I parked at the bottom and climbed up to the top of a N-S Ridge.
I glassed the backside, and then N-S of the Ridge.
Then I glassed down to check my truck.
Oh my! There he was, standing in the road looking at me.
It was a big Muley and he was about 1,000 yds or more away.
I was shooting a 270 and there nobody there to spot for me.
I had a clear downhill view with a big rock to rest my rifle.
I missed!
 
And it was a different time.....

To Keith, golden eagles where terrible predators that killed livestock as well as coyotes, etc. He passed up many a shot where the animal that was legal, but didn't want to take a younger specimen when the old ones were the biggest.

The measure of a hunter is not what he shoots, but the shots he passes up.

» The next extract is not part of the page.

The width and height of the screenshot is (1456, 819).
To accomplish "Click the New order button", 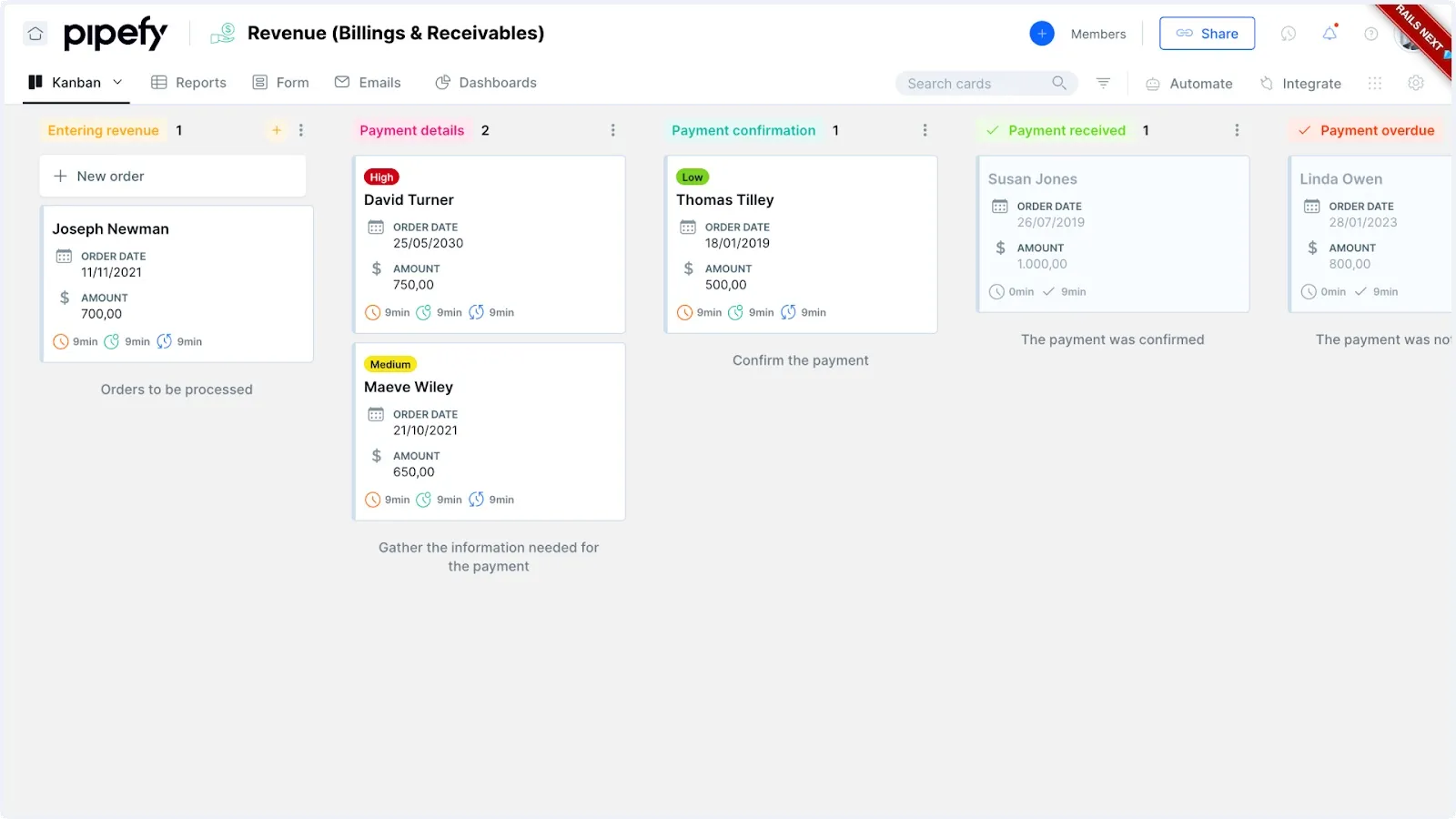I will click(172, 176).

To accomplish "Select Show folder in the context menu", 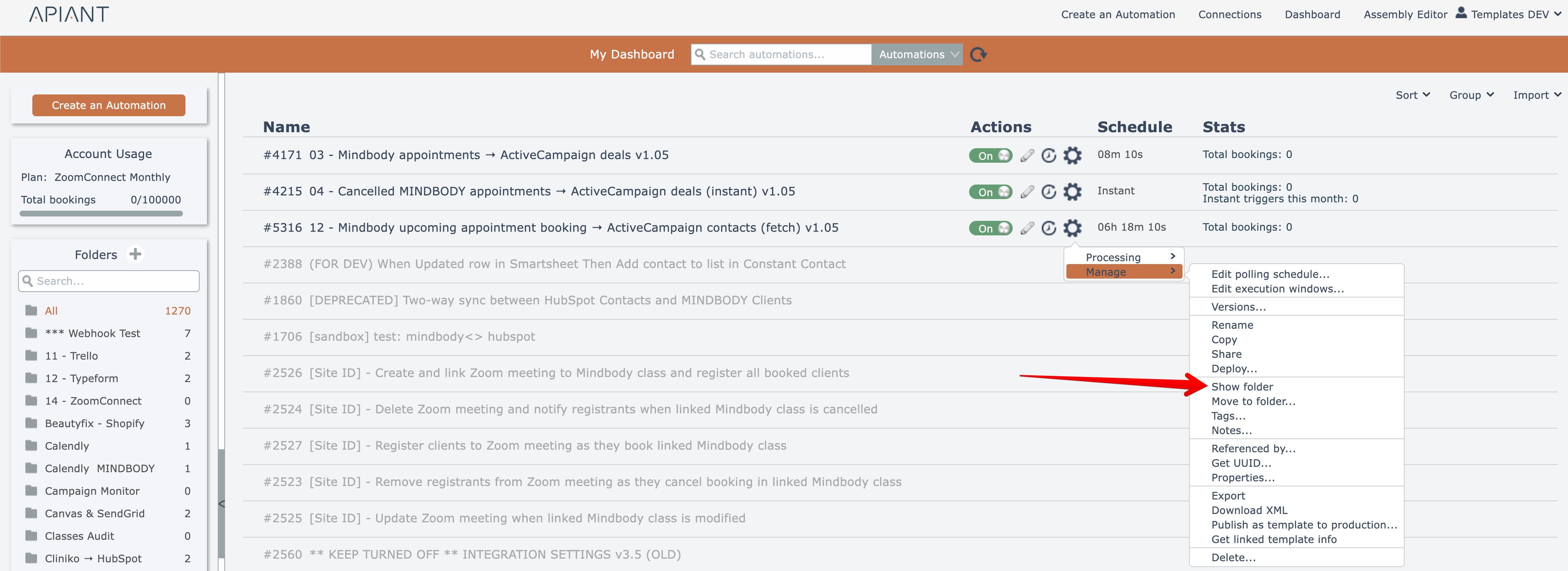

There are many things that raise my eyebrows in his book, but besides being in the first part of the century, it was not only out west near the mountains, but civilization was a trading post in a tiny town 15 miles away.

And he ate what he killed. When he was making like $35 a week his family lived on what he shot or caught fishing. And his big game was also devoured by his crew and the locals. They had a system for divvying up meat.
 
Elmer may have "raised a few eyebrows" with his writing, but he was far from the only gun scribe to do so. Anyone ever read any of Col. Charles Askins work? Talk about politically incorrect! But, it was a different time.

Did Elmer ever lie about his exploits? I seriously doubt it. Did he ever exaggerate? Perhaps, I don't know. But he still had more experience shooting than most of us will ever hope to have, and I will take what he wrote at face value.
 
"It was a big Muley..."

Careful now. :D

From what I've read, all of Elmer's fellow gunwriters said you could take everything he said as the truth, even a 600 yard shot at a limping mule deer. Elmer wrote several times that he took those shots because he didn't want the deer to escape. If you have read enough of his writings, he practiced long range handgun shooting, not long range hunting.
 
The NRA magazine, the Rifleman, that first carried the news of the new .357 registered magnum revolver, back in the mid 1930s — I don’t recall the exact date — has as its cover story the shooting of bald eagles as vermin in Alaska for a bounty of $1 apiece. (For each pair of talons, I believe it was.)

I had a copy of the magazine for a while, but gave it away to the wife of a collector who wanted to give it to her husband as a birthday present.
 
I read many a Keith book and I really don't get too caught up in what is politically correct in his writings. They are what they are. I have magazines that refer to hunting waterfowl in the spring on their northward migrations and they lament how you can't kill a limit of 20 mallards. Times change. Personally this is what makes the reading interesting. Read some of TR's African adventures, and his lust for 100lb plus ivory. Again, times change. I enjoy reading these accounts. I have read market hunter stories etc. and find them fascinating from a historical perspective not an envious position. EK was a man who pushed the envelope of shooting science and we are all lucky he did.